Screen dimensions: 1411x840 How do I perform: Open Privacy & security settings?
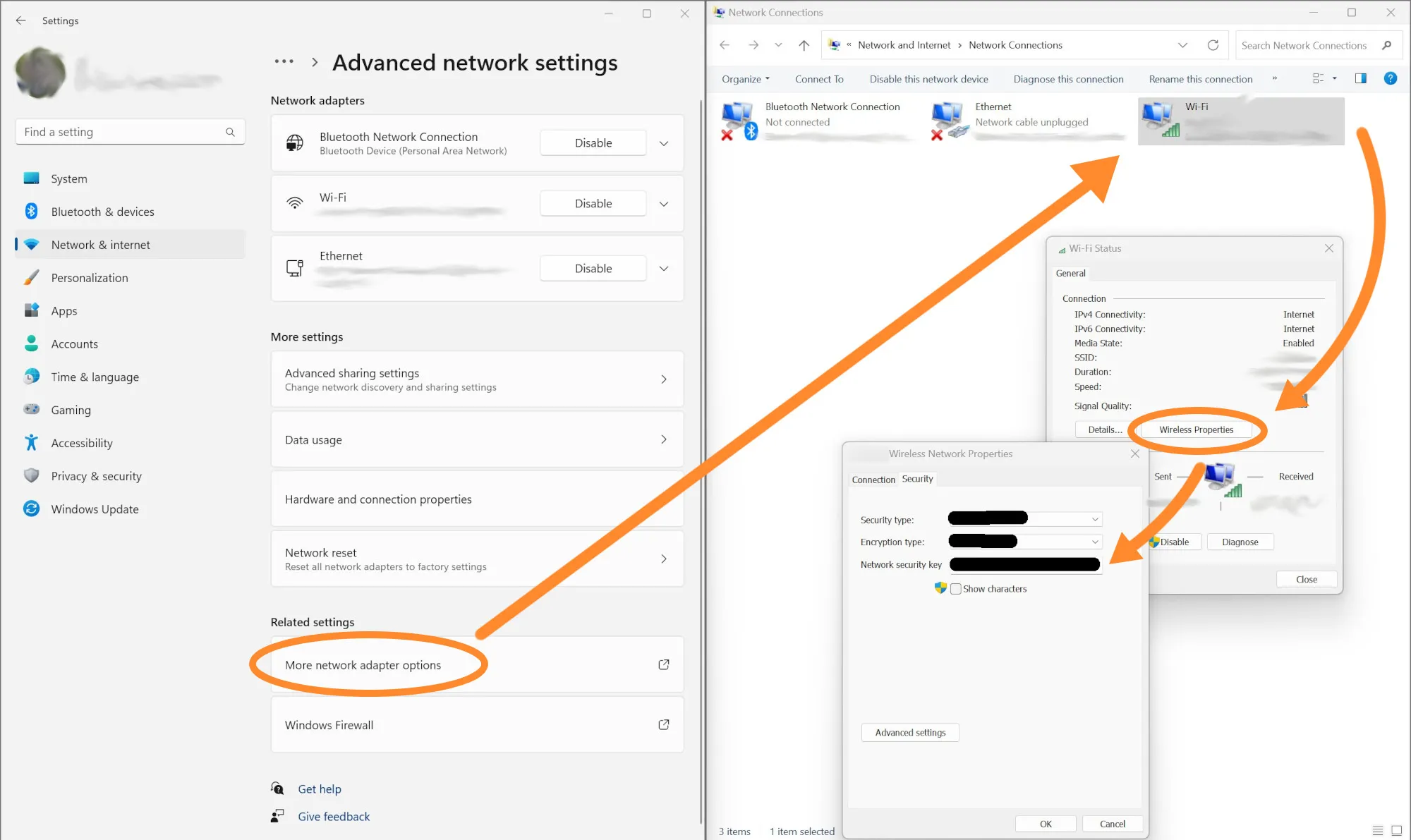[96, 475]
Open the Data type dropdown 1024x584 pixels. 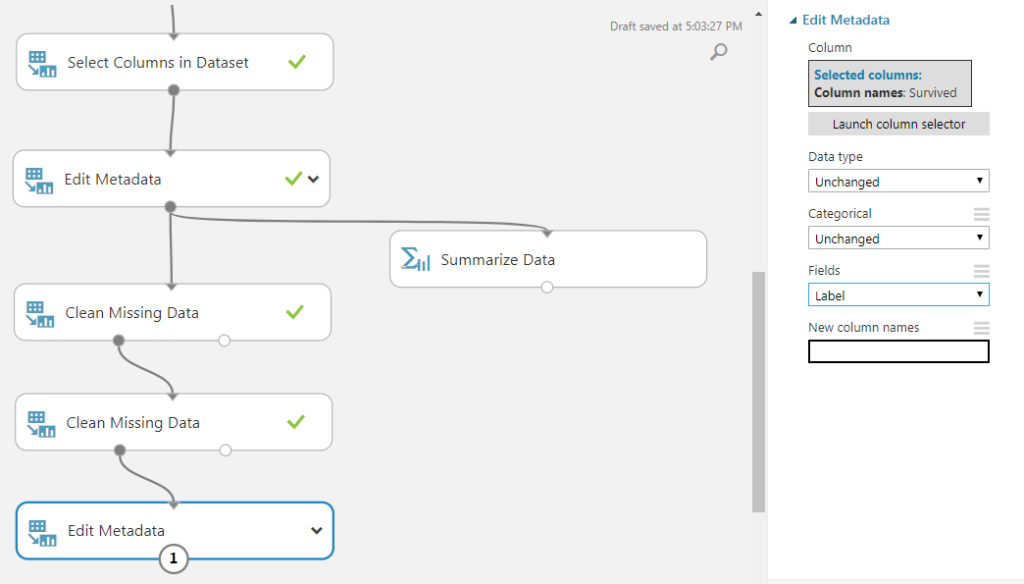click(898, 182)
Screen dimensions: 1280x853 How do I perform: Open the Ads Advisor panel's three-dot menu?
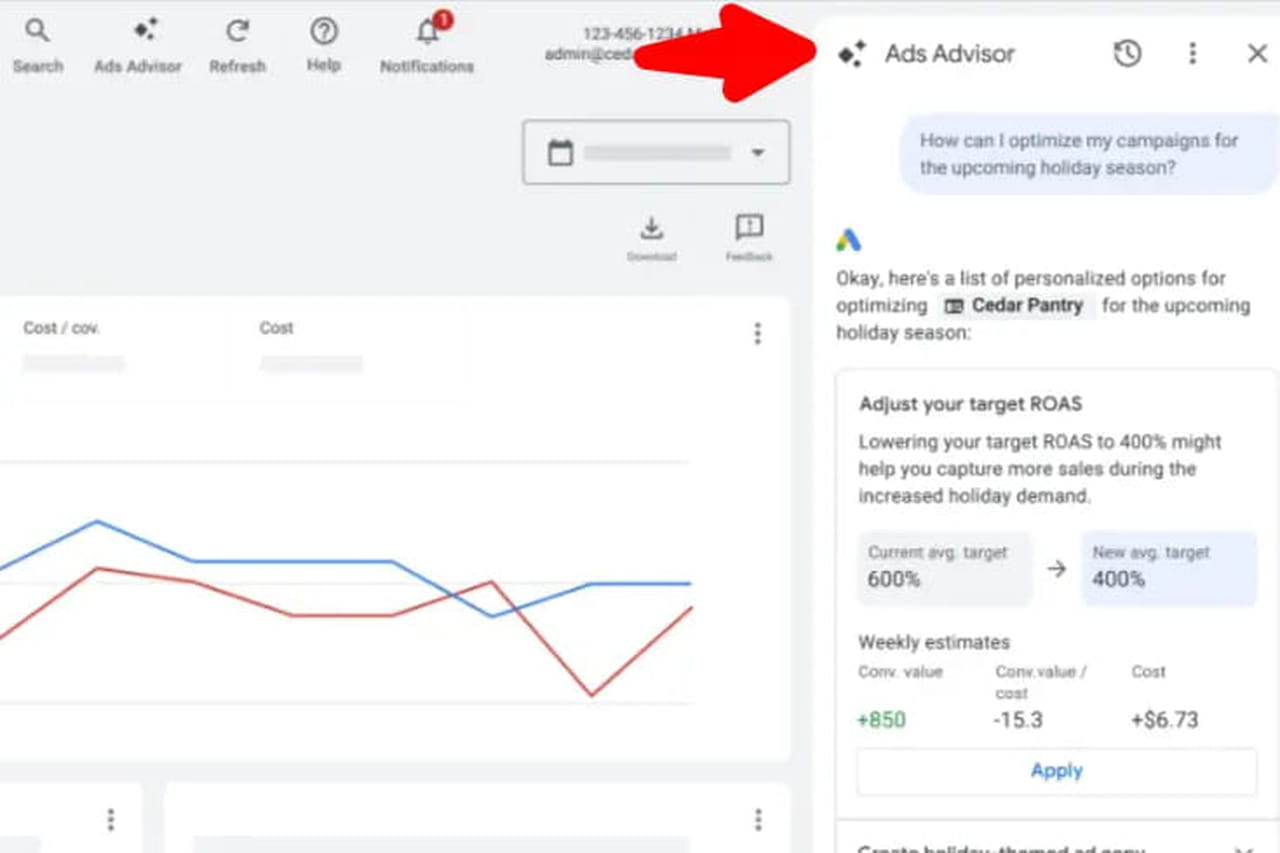click(1193, 54)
○ ○ ○ ○
What to work on:
Return every line of the records above that contains the string "Screen".

Result for this task:
Screen dimensions: 1411x840 How do I perform: Open Privacy & security settings?
Screen dimensions: 1280x853 How do I perform: Open the Ads Advisor panel's three-dot menu?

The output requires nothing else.